## Aim of the task
In the listing below, the lines starting with the line with "The width and height of the screenshot is (996, 574)." and going on through the line with "You are a computer-use agent. The width" are to be reproduced exactly, and only those.

## Extracted records
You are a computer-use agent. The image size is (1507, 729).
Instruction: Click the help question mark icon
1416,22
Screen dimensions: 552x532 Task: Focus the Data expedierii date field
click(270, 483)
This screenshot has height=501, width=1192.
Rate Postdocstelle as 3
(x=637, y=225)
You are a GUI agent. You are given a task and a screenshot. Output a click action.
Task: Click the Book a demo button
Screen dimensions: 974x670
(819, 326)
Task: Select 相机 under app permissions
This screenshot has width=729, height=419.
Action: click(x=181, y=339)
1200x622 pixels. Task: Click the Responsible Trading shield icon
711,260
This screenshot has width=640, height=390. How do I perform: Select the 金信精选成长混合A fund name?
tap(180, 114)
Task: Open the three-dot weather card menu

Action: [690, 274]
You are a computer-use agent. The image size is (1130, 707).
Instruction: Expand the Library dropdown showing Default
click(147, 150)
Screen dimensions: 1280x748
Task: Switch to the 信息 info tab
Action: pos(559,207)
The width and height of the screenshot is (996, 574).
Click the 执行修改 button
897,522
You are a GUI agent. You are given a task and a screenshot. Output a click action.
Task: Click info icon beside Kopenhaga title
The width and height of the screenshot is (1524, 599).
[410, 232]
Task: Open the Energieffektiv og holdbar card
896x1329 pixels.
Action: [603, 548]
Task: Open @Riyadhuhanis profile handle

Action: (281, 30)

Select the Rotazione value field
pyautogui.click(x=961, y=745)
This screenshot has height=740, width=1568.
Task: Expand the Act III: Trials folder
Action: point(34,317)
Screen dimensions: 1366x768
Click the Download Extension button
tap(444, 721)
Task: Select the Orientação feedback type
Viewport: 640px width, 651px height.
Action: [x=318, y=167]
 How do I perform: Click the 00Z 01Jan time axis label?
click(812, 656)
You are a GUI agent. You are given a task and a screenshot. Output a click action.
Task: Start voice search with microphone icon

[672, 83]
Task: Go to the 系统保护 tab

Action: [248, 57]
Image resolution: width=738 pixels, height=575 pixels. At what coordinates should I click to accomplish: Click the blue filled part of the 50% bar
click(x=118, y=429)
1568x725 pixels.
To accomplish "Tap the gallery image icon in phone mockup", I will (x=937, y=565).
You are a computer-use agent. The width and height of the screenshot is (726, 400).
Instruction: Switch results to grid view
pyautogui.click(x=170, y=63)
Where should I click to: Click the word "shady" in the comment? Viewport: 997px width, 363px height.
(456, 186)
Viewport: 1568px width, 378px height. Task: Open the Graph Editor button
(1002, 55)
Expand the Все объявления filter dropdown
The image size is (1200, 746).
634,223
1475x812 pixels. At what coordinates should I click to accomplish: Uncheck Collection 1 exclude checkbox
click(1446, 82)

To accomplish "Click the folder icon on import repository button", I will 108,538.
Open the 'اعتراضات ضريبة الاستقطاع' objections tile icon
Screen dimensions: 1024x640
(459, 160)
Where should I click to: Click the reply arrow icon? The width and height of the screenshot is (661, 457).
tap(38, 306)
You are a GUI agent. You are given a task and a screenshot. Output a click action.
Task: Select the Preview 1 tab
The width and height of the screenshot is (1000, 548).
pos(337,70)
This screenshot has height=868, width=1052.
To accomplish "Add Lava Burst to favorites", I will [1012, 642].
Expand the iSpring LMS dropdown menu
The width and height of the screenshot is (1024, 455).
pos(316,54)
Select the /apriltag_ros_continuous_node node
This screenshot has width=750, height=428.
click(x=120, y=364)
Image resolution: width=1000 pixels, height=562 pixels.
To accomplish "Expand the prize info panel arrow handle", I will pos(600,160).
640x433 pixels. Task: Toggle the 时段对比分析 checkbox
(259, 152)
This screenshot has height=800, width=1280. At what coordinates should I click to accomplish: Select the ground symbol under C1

## Result for this exercise
The width and height of the screenshot is (996, 574).
Click the 执行修改 button
897,522
You are a GUI agent. You are given a task and a screenshot. Output a click action.
Task: Click info icon beside Kopenhaga title
The width and height of the screenshot is (1524, 599).
[410, 232]
Task: Open the Energieffektiv og holdbar card
896x1329 pixels.
Action: [603, 548]
Task: Open @Riyadhuhanis profile handle

Action: (281, 30)

Select the Rotazione value field
pyautogui.click(x=961, y=745)
This screenshot has height=740, width=1568.
Task: Expand the Act III: Trials folder
Action: point(34,317)
Screen dimensions: 1366x768
Click the Download Extension button
tap(444, 721)
Task: Select the Orientação feedback type
Viewport: 640px width, 651px height.
Action: [x=318, y=167]
 How do I perform: Click the 00Z 01Jan time axis label?
click(812, 656)
You are a GUI agent. You are given a task and a screenshot. Output a click action.
Task: Start voice search with microphone icon

[672, 83]
Task: Go to the 系统保护 tab

Action: [248, 57]
Image resolution: width=738 pixels, height=575 pixels. At what coordinates should I click to accomplish: Click the blue filled part of the 50% bar
click(x=118, y=429)
1568x725 pixels.
To accomplish "Tap the gallery image icon in phone mockup", I will (x=937, y=565).
You are a computer-use agent. The width and height of the screenshot is (726, 400).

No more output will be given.